Un manga expliquant les mécanismes du capitalisme ?
En parcourant les rayons d’une bibliothèque, j’ai bien cru avoir la berlue.
Et pourtant…
L’histoire :
Robin, fils de fromager, rencontre Daniel, un investisseur que rien n’arrête lorsqu’il flaire une bonne affaire.
Il décide de prêter un capital à Robin, charge à lui de faire fructifier l’argent ainsi investit.
Le jeune fromager passe alors de la fabrication familiale traditionnelle à une production qui se doit d’être rentable avant tout.
Robin se retrouve bientôt à la tête d’une usine et d’une force de travail : ses ouvriers.
Tout d’abord séduit et flatté par sa bonne fortune, le jeune homme prend petit à petit conscience que le système capitaliste dans lequel Daniel l’a entraîné prend des allures de cercles vicieux, de spirale infernale.
Pire, Daniel se révèle un homme avide de richesse, prêt à contrôler tout son monde comme un pion sur un échiquier quitte à y sacrifier ses pièces – y compris Robin…
Impression de lecture :
Passé le doute qui m’avait assaillie devant cet ovni, j’avoue avoir trouvé l’histoire très prenante.
Les ressorts du capitalisme et de ses dérives selon Marx sont bien introduits dans l’intrigue générale sans être simplistes mais juste simplifiés pour les rendre plus facilement intelligibles.
C’est donc une façon originale de se familiariser avec les idées de Marx, sur la question du capitalisme de son fondement à aujourd’hui et enfin, d’enrichir sa vision de l’économie tout en se faisant sa propre opinion.
Le ton du manga est anticapitaliste, autant en informer d’emblée le lecteur…
Un bémol, le graphisme est très passable et certaines cases sont même assez hideuses. Mais la qualité de l’histoire permet de faite l’impasse sur ce défaut.
Le manga se présente en 2 tomes :
Chapitres du tome 1
La marchandise
L’exploitation
La force de travail
La valeur
Chapitres du tome 2
La plus value
La recherche du profit et la surproduction
Les contradictions du capitalisme
Les banques et la suraccumulation
Les crises du capitalisme
Morceau choisi (p. 182-185 du tome 2) :
« (…) faisons un petit bilan.
Le capitalisme est un système qui vise à réaliser du profit avec un capital.
Et ce profit, c’est la « plus-value ».
Cette dernière s’obtient grâce au travail du prolétariat.
Le but du jeu, pour les capitalistes, est d’arriver à profiter au maximum des travailleurs pour générer le plus de profits possible.
Et pour réussir à dépasser la concurrence, ils produisent toujours plus de nouvelles marchandises afin de se démarquer.

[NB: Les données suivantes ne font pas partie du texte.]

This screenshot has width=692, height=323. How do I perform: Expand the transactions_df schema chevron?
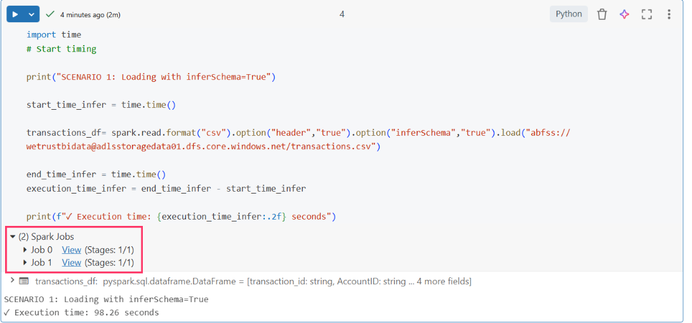coord(11,280)
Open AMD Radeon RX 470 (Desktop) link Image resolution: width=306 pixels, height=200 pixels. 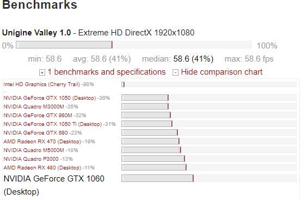(42, 141)
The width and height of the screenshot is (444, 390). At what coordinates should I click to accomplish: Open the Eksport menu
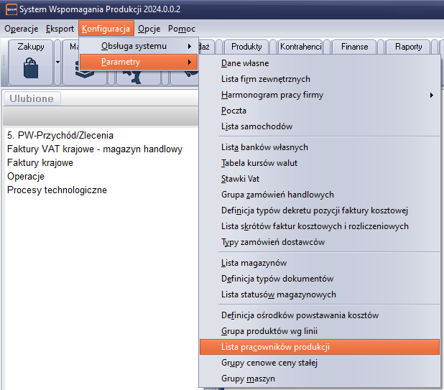point(60,29)
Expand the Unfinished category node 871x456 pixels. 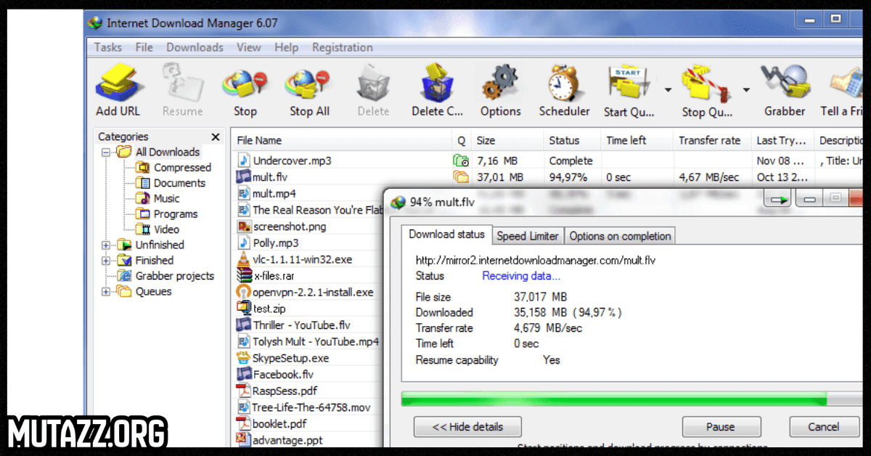(106, 245)
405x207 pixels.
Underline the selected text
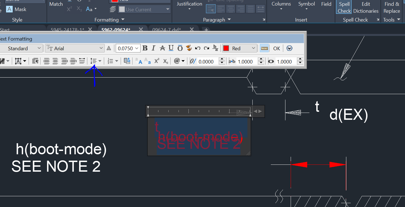(171, 48)
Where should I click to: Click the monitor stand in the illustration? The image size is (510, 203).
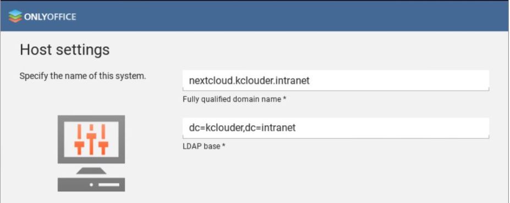(x=91, y=170)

Afin d’obtenir toujours plus les patrons n’hésitent pas à mécaniser leur entreprise, à l’agrandir, à la moderniser.
Mais c’est à cet instant bien précis que le capitalisme montre son visage contradictoire.
Souvenez-vous… la plus-value ne s’obtient qu’avec la force de travail des hommes, le capital variable.
En revanche, les machines représentent un capital constant qui n’engendre pas de valeur ajoutée.
Malgré cela, les entreprises continuent de s’équiper en machines. Les ouvriers sont petit à petit licenciés et remplacés par la mécanique. En diminuant ses effectifs, l’entreprise va peut-être accroître ses profits.
Mais dans le même temps, c’est son taux de profit et donc de rentabilité qui vont fortement baisser !
En d’autres termes, les patrons provoquent eux-mêmes leurs pertes.
Une nage en eaux troubles commence.
Et quand ils commencent à fatiguer, ils s’unissent et fusionnent pour avancer dans la même direction. (…) »
« Le Capital », Karl Marx - Friedrich Engels, 2 tomes, collectif, chef Soleil Manga, studio Variety Artworks pour l’adaptation. Préface d’Olivier Besancenot.